Problem to solve
Print exactly what the entries say, line by line, from the first line down to the one with "[Toggle navigation] (348, 40)", inclusive.

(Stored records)

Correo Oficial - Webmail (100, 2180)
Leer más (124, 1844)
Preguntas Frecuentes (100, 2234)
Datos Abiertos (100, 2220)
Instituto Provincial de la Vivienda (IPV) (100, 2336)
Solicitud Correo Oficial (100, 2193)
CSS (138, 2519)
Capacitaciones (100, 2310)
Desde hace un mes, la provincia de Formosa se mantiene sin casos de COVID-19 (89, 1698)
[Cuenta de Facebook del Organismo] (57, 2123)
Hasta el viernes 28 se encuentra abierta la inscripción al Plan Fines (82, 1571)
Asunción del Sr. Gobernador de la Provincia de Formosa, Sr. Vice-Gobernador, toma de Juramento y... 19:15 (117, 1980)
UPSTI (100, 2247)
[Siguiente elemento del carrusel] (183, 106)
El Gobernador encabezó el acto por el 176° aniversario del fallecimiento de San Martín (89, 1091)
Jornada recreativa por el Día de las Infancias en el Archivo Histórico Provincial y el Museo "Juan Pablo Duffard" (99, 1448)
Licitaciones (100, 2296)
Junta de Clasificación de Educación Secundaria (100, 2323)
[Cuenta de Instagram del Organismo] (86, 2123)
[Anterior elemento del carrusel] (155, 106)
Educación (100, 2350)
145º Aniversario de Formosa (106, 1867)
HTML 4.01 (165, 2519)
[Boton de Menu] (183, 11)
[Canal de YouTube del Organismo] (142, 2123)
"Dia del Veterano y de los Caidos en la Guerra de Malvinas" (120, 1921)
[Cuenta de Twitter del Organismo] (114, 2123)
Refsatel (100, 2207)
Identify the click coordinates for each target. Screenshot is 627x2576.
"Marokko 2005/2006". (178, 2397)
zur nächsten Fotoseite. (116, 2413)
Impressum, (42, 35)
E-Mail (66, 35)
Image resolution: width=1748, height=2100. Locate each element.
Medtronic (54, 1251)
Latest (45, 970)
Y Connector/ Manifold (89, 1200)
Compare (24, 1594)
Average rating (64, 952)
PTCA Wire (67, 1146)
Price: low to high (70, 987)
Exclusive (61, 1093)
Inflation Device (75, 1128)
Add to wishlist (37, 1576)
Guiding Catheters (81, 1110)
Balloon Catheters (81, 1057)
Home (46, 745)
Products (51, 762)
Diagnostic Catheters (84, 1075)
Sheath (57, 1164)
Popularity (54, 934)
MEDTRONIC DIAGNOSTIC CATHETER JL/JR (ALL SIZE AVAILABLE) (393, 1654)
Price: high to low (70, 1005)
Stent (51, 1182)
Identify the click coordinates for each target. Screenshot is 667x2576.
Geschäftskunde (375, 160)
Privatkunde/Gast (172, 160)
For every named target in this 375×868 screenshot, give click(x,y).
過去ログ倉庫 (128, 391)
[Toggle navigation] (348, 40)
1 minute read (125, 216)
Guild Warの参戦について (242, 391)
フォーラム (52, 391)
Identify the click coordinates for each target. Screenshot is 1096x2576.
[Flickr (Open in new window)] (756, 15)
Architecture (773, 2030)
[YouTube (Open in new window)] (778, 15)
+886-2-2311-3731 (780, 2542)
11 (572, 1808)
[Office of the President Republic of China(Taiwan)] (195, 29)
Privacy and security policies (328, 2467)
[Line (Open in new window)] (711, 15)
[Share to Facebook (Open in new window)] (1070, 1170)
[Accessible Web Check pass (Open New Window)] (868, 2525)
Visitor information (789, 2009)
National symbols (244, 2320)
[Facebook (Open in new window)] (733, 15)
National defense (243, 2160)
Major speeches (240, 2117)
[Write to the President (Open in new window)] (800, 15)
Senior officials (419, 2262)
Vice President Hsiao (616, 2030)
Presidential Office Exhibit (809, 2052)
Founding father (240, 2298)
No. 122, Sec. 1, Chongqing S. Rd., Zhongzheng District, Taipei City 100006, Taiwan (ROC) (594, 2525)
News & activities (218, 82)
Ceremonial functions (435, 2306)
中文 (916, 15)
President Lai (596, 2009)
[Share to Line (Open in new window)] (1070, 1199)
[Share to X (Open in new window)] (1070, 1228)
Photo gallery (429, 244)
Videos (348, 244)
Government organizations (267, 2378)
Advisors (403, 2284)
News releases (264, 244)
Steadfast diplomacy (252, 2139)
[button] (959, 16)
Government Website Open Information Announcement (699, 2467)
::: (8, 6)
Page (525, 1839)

Solution
Correo Oficial - Webmail (100, 2180)
Leer más (124, 1844)
Preguntas Frecuentes (100, 2234)
Datos Abiertos (100, 2220)
Instituto Provincial de la Vivienda (IPV) (100, 2336)
Solicitud Correo Oficial (100, 2193)
CSS (138, 2519)
Capacitaciones (100, 2310)
Desde hace un mes, la provincia de Formosa se mantiene sin casos de COVID-19 (89, 1698)
[Cuenta de Facebook del Organismo] (57, 2123)
Hasta el viernes 28 se encuentra abierta la inscripción al Plan Fines (82, 1571)
Asunción del Sr. Gobernador de la Provincia de Formosa, Sr. Vice-Gobernador, toma de Juramento y... 19:15 (117, 1980)
UPSTI (100, 2247)
[Siguiente elemento del carrusel] (183, 106)
El Gobernador encabezó el acto por el 176° aniversario del fallecimiento de San Martín (89, 1091)
Jornada recreativa por el Día de las Infancias en el Archivo Histórico Provincial y el Museo "Juan Pablo Duffard" (99, 1448)
Licitaciones (100, 2296)
Junta de Clasificación de Educación Secundaria (100, 2323)
[Cuenta de Instagram del Organismo] (86, 2123)
[Anterior elemento del carrusel] (155, 106)
Educación (100, 2350)
145º Aniversario de Formosa (106, 1867)
HTML 4.01 (165, 2519)
[Boton de Menu] (183, 11)
[Canal de YouTube del Organismo] (142, 2123)
"Dia del Veterano y de los Caidos en la Guerra de Malvinas" (120, 1921)
[Cuenta de Twitter del Organismo] (114, 2123)
Refsatel (100, 2207)
Identify the click coordinates for each target. Screenshot is 627x2576.
"Marokko 2005/2006". (178, 2397)
zur nächsten Fotoseite. (116, 2413)
Impressum, (42, 35)
E-Mail (66, 35)
Image resolution: width=1748, height=2100. Locate each element.
Medtronic (54, 1251)
Latest (45, 970)
Y Connector/ Manifold (89, 1200)
Compare (24, 1594)
Average rating (64, 952)
PTCA Wire (67, 1146)
Price: low to high (70, 987)
Exclusive (61, 1093)
Inflation Device (75, 1128)
Add to wishlist (37, 1576)
Guiding Catheters (81, 1110)
Balloon Catheters (81, 1057)
Home (46, 745)
Products (51, 762)
Diagnostic Catheters (84, 1075)
Sheath (57, 1164)
Popularity (54, 934)
MEDTRONIC DIAGNOSTIC CATHETER JL/JR (ALL SIZE AVAILABLE) (393, 1654)
Price: high to low (70, 1005)
Stent (51, 1182)
Identify the click coordinates for each target. Screenshot is 667x2576.
Geschäftskunde (375, 160)
Privatkunde/Gast (172, 160)
For every named target in this 375×868 screenshot, give click(x,y).
過去ログ倉庫 (128, 391)
[Toggle navigation] (348, 40)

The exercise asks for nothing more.